Crude Rate Confidence Intervals

The endpoints of a (1 - p) x 100% confidence interval are calculated as:

\(\Large CI_{low} = \frac{\frac{1}{2} (ChiInv(\frac{p}{2}, 2 \times\ count)) }{population} \times 100,000\Large\)

\(\Large CI_{high} = \frac{\frac{1}{2} (ChiInv(1 - \frac{p}{2}, 2 \times\ (count+ 1))) }{population} \times 100,000\Large\)

where Chi Inv (p,n) is the inverse of the chi-squared distribution function evaluated at p and with n degrees of freedom, and we define Chi Inv (p,0) = 0.

Although the normal approximation may be used with the standard errors to obtain confidence intervals when the count is large, we use the above exact method that holds even with small counts. When the count is large the two methods produce similar results.

See:

Johnson NL, Kotz S. Distributions in Statistics: Discrete Distributions. John Wiley, New York, 1969.

Fay MP, Feuer EJ. Confidence intervals for directly standardized rates: a method based on the gamma distribution. Statistics in Medicine 1997 Apr 15;16(7):791-801.

Age-adjusted Rate Confidence Intervals

Suppose that the age-adjusted rate is comprised of age groups x through y, and let:

\(\Large w_i = \frac{stdpop_i}{(pop_i \times \sum_{j=x}^y stdpop_j)}\Large\)

If using the Fay and Feuer method (see above):

\(\large w_m = max ( w_i )\)

\(\large z = {w_m^{2}}\)

If using the Tiwari et al. modification:

\(\large w_m = avg (w_i)\) - Note, this calculation is restricted to age groups with a pop > 0 or count > 0.

\(\large z = avg( w_i^{2})\)

\(\large v = \sum_{i = x}^{y} ( w_i^{2} \times count_i)\large\)

The lower endpoint of a (1 - p) × 100% confidence interval is calculated as:

\(\Large CI_{low} = \left( \frac{v}{2 \times rate} \right) \times \left( ChiInv\left(\frac{p}{2}, \frac{\left(2 \times rate^2 \right)}{v} \right) \right) \times 100,000\Large\)

\(\Large CI_{high} = \left( \frac{v + z}{2 \left( rate + w_m\right)} \right) \times \left( ChiInv\left(1 - \frac{p}{2}, \frac{2\left(rate + w_m \right)^2}{v + z} \right) \right)\times 100,000\Large\)

This method for calculating the confidence interval was developed in Fay and Feuer (1997). The method produces similar confidence limits to the standard normal approximation when the counts are large and the population being studied is similar to the standard population. In other cases, the above method is more likely to ensure proper coverage.
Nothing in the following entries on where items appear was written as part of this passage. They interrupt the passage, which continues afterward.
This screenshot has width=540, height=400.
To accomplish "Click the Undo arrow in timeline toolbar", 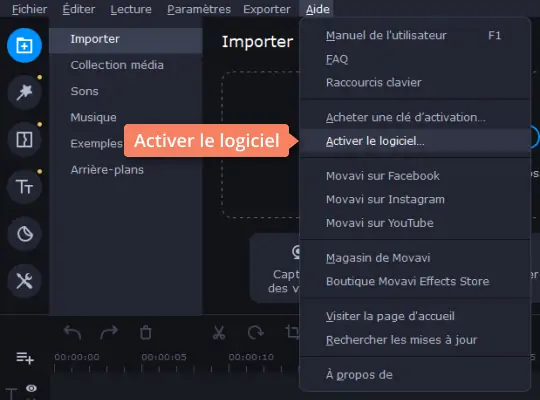I will click(x=73, y=333).
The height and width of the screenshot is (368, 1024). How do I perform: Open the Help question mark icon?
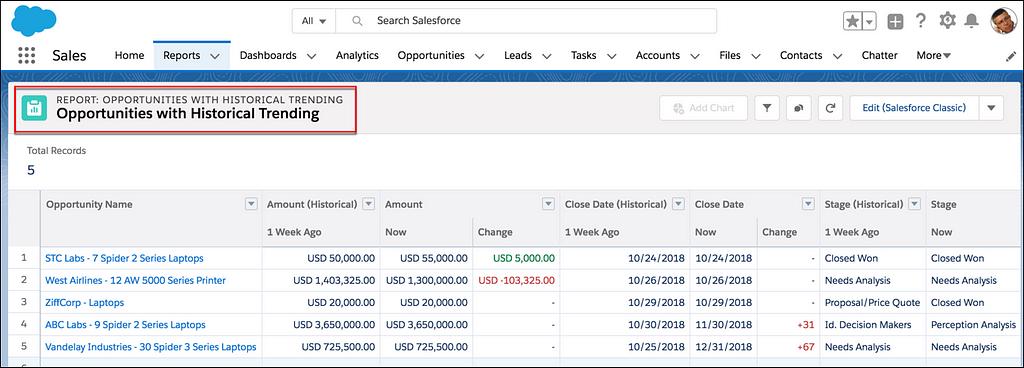click(921, 21)
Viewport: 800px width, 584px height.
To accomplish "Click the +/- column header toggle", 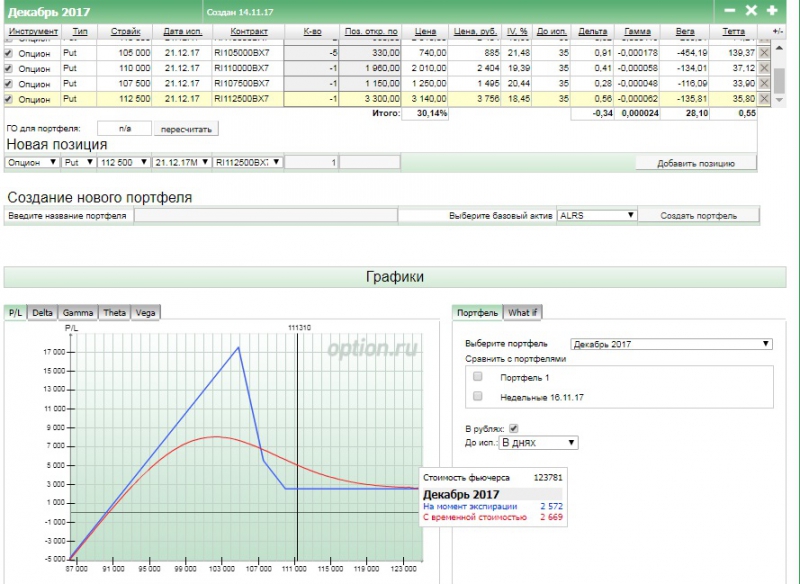I will coord(779,32).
Note: The rate used in the above formulas is not per 100,000 population.

Rate Ratios

A rate ratio is one rate divided by another. See Include Rate Ratios on Last Row Variable Groupings for information on the rate ratios that SEER*Stat can generate, and Statistics in a Rate Matrix for information on other figures related to rate ratios.
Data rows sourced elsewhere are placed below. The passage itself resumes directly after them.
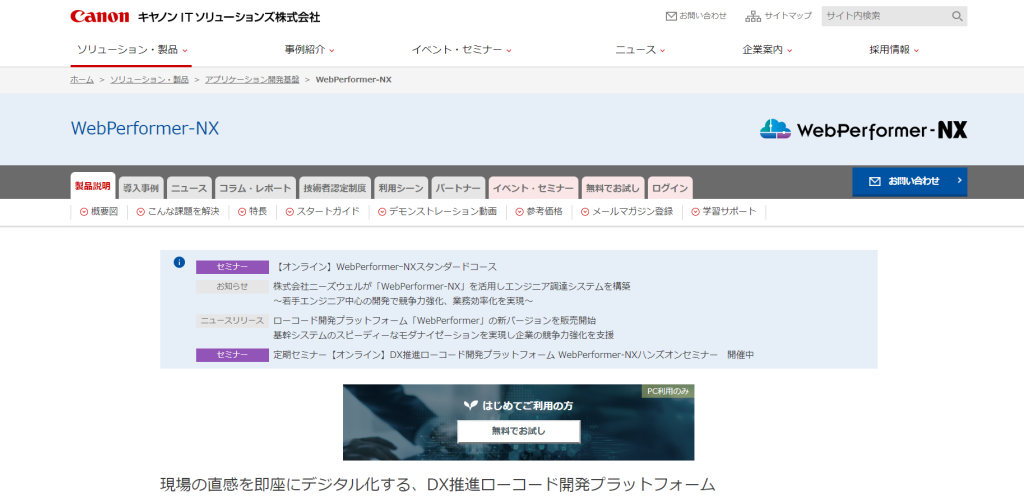The width and height of the screenshot is (1024, 502).
Task: Expand the イベント・セミナー top menu
Action: [461, 49]
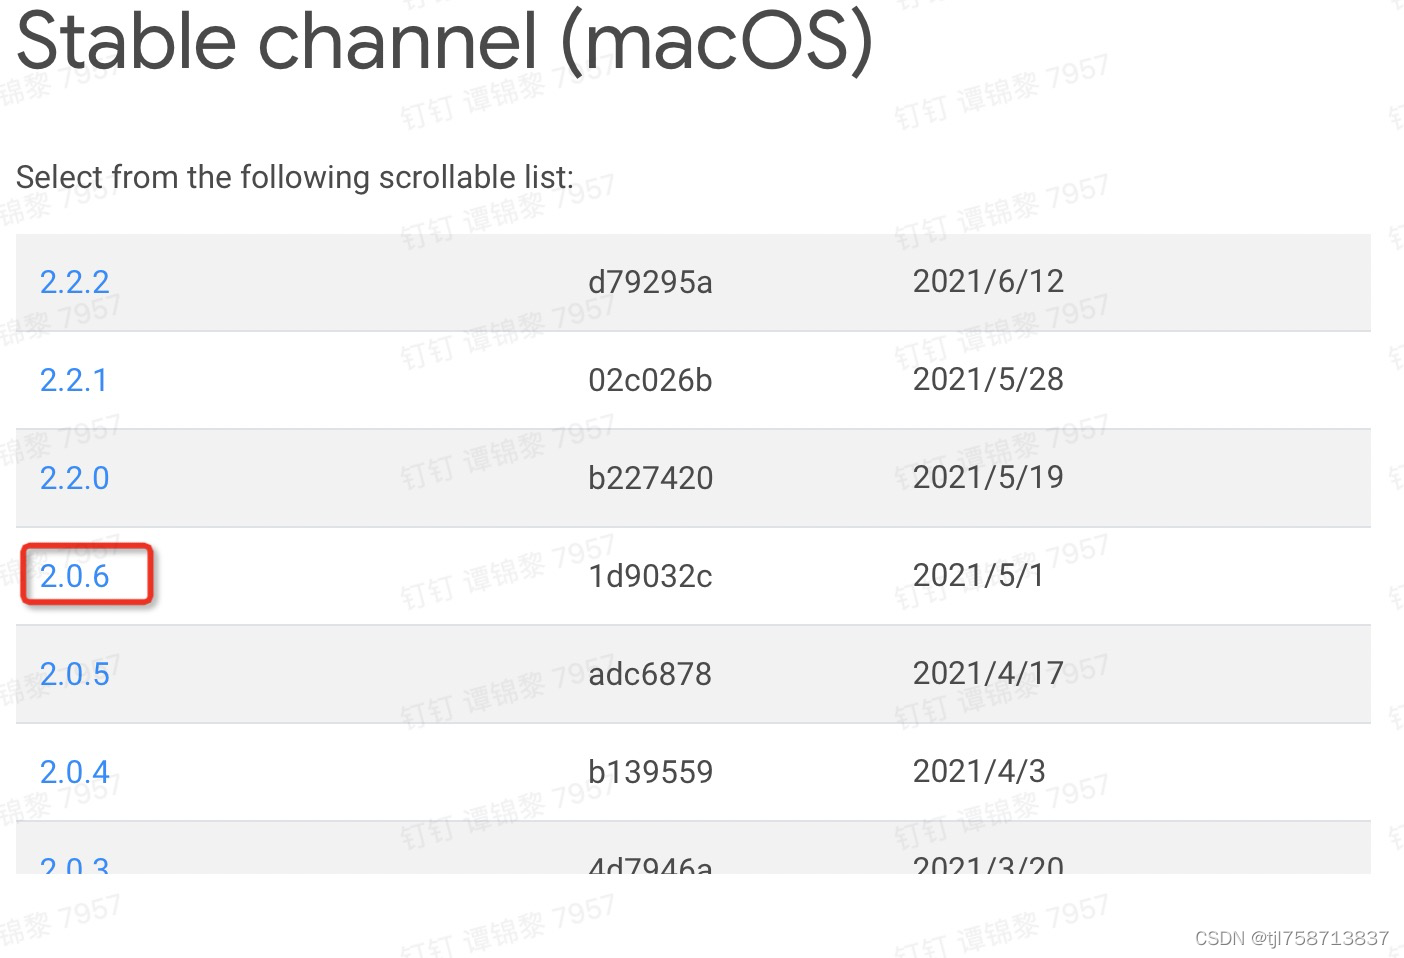Viewport: 1404px width, 958px height.
Task: Open the 2.2.0 version download link
Action: 74,478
For the formula for confidence interval calculations, see:

Fay MP. Approximate confidence intervals for rate ratios from directly standardized rates with sparse data. Communications in Statistics: Theory and Methods 28(9), 2141-2160.

For the formula for p-value calculations, see:

Fay MP, Tiwari RC, Feuer EJ, Zou Z. Estimating average annual percent change for disease rates without assuming constant change. Biometrics 2006 Sep;62(3):847-54.